# Who Is MORE IMPORTANT COMPOSER OR SINGER



## rrdash

Hi All,
I am shocked to see that the composers who are the creators of a work are treated so inferiorly by the Industry.To a lay man who doesn't know the role of a composer it appears as if he is a petty technical guy like a sound recordist or something like that.So in my opinion the composer should be treated with much more importance and the work should be named after the composer not the singer.Becoz it really doesn't matter who has sang the song but what matters is the music.And in this electronic age the importance of public performance is dicreasing day by day.Guys pls give your opinion on this.


----------



## Aramis

I agree with you, how many people know that Akon's Right Now (Na Na Na) is composition of Richard Wagner? Or that recent Teenage Dream and Friday sung by Katy Perry and Rebecca Black are written by Puccini?
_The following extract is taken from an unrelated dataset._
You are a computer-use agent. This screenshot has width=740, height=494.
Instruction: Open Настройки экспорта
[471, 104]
They deserve to get credit for their work.


----------



## kv466

This one goes kinda back and forth for me...in terms of modern day music, most 'composers' go unheard of because that is simply the format; however, most people actually recognize these songwriters and they still get their fame...for that matter, how many folks listen to All By Myself and think of the Rach 2...I know we mostly all do but something tells me Sergei isn't exactly crawling out of the grave for props...as far as the performer not being important: we all know this is simply not the case if not there would be one recording of each piece of music and that's it. That case is, however, that we not only record the same composition hundreds of times over but withing that even the same musician may choose to re-record a version for they may feel differently about it after some time as with the '55 and '82 Goldberg Variations. No matter how many times over, we'll always remember who wrote it.


----------



## emiellucifuge

As far as Im aware Pollini doesnt get credit for Mozarts piano sonatas, nor von Karajan Beethovens symphonies.


----------



## LordBlackudder

it depends who you are asking. a fan of singers than the singer. a fan of classical music than the composer.
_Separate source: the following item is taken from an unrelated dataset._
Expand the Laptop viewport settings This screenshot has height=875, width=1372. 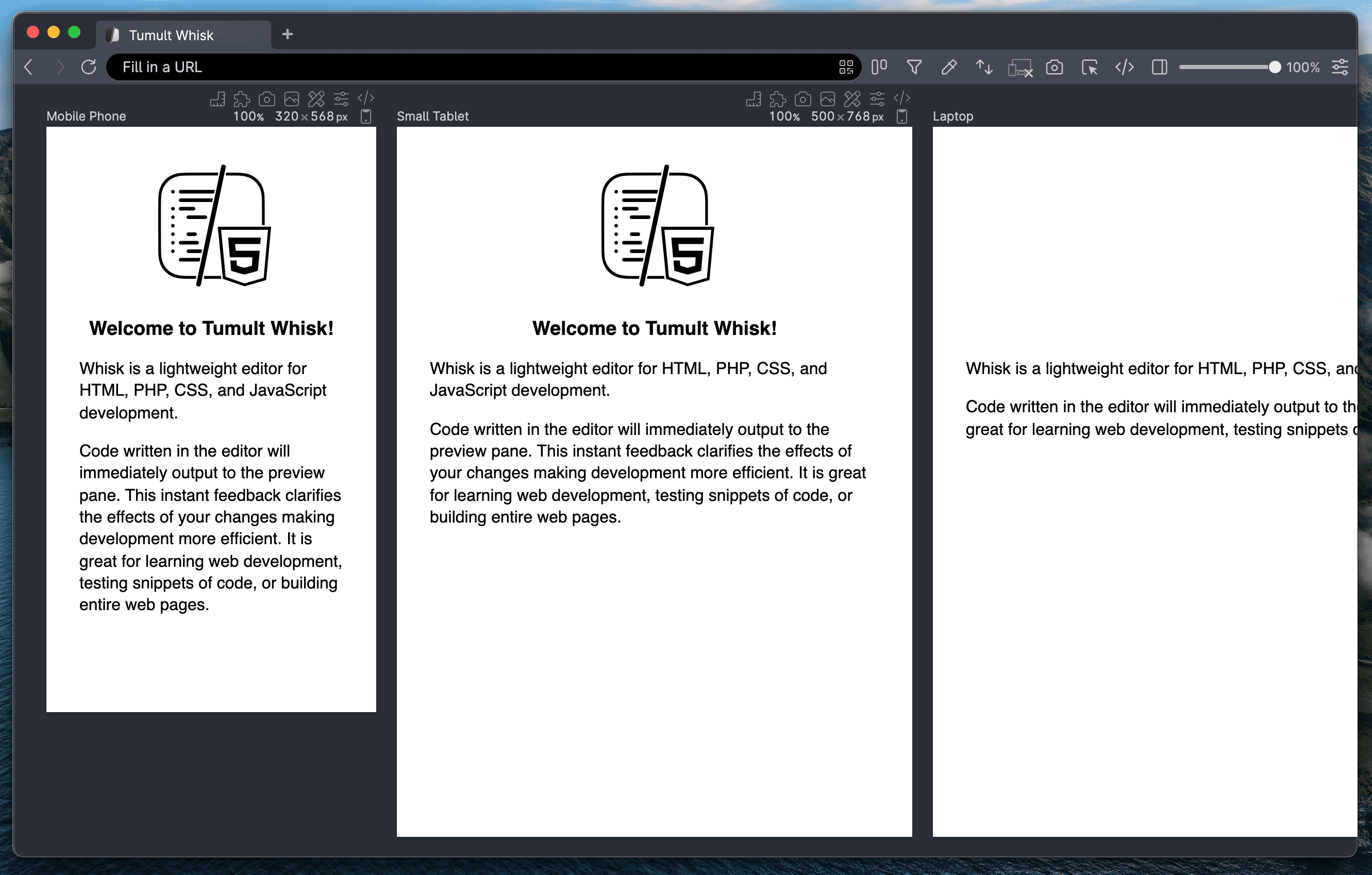953,115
but i think there is a definite agreement that the composers are very important. if you are a pop star or rapper they just wouldn't exist without a team of composers behind them.

there have been many singers that no one knows about untill a composer makes a song that shoots them to fame.
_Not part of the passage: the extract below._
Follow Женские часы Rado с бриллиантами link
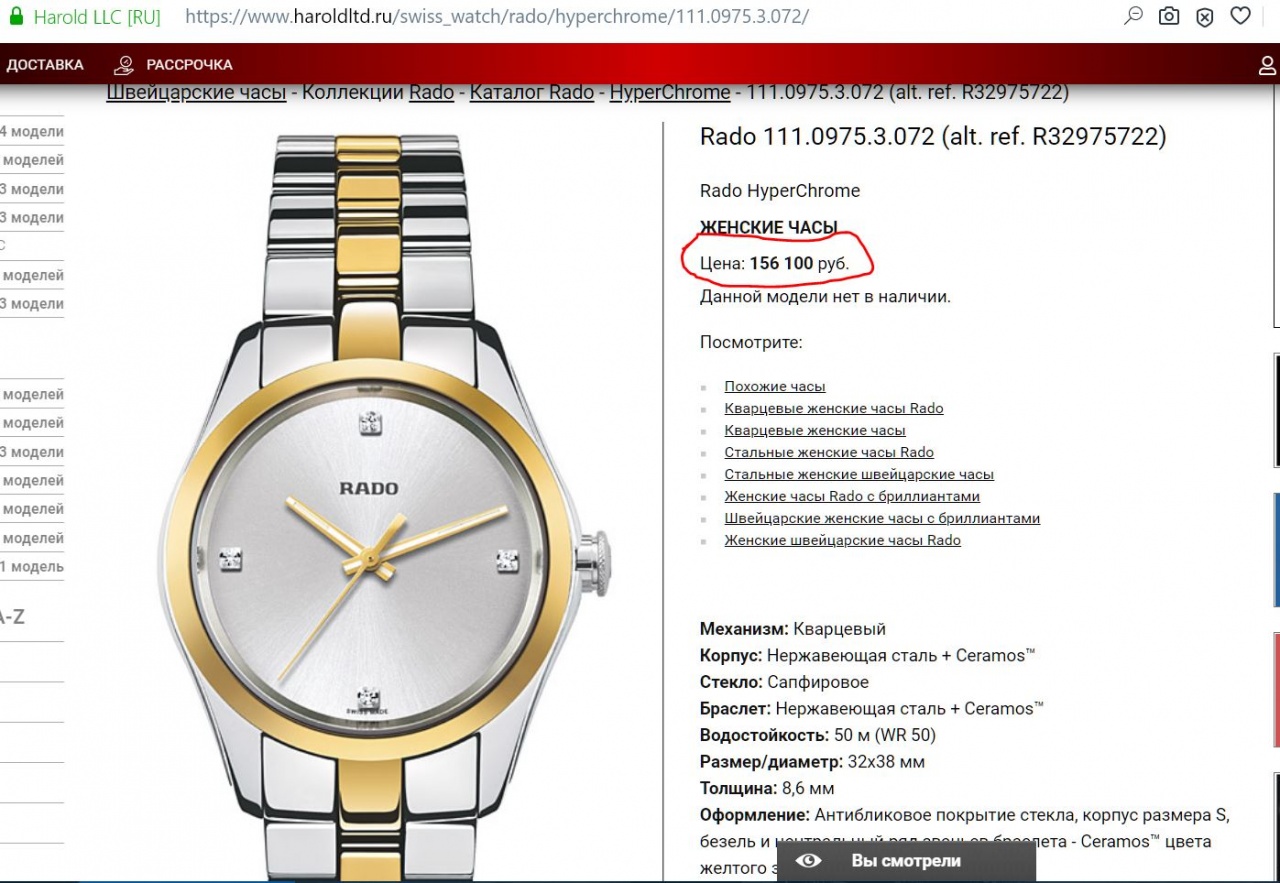 tap(851, 497)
it's quite funny because their original fanbase is like ''OMG SHES AMAZING'' when actually some old dude wrote the notes for them.

a composer can make or break a singer.


----------



## rrdash

But this way the people are discouraged from taking composition as a career.Everybody wants to be a singer now a days.And thus the real music is suffering.After all music is all about tunes and not voices.It's really painfull to c that the man who sings gets all the name,fame and money whereas the real creator of the work who deserves all these things doesn't get anything.I wonder who started all these ****?And why don't the composers object to it?


----------



## jhar26

rrdash said:


> Hi All,
> I am shocked to see that the composers who are the creators of a work are treated so inferiorly by the Industry.To a lay man who doesn't know the role of a composer it appears as if he is a petty technical guy like a sound recordist or something like that.So in my opinion the composer should be treated with much more importance and the work should be named after the composer not the singer.Becoz it really doesn't matter who has sang the song but what matters is the music.And in this electronic age the importance of public performance is dicreasing day by day.Guys pls give your opinion on this.


Are you talking about classical or pop/rock? In classical the composer isn't treated inferiorly by the industry. And in pop/rock the singer of a song and the writer are often the same person. And when the're not the artist in question will on any given album probably record songs from a number of different writers, so the name of the singer or band is the unifying factor between all the different songs. Besides, record companies will put the name on the cover of the album that is expected to sell the most records. This is true even in classical music. If they expect that, say, Anne-Sophie Mutter is a name that sells more cd's than Alban Berg they will print her name in bigger letters on the cover than his.


----------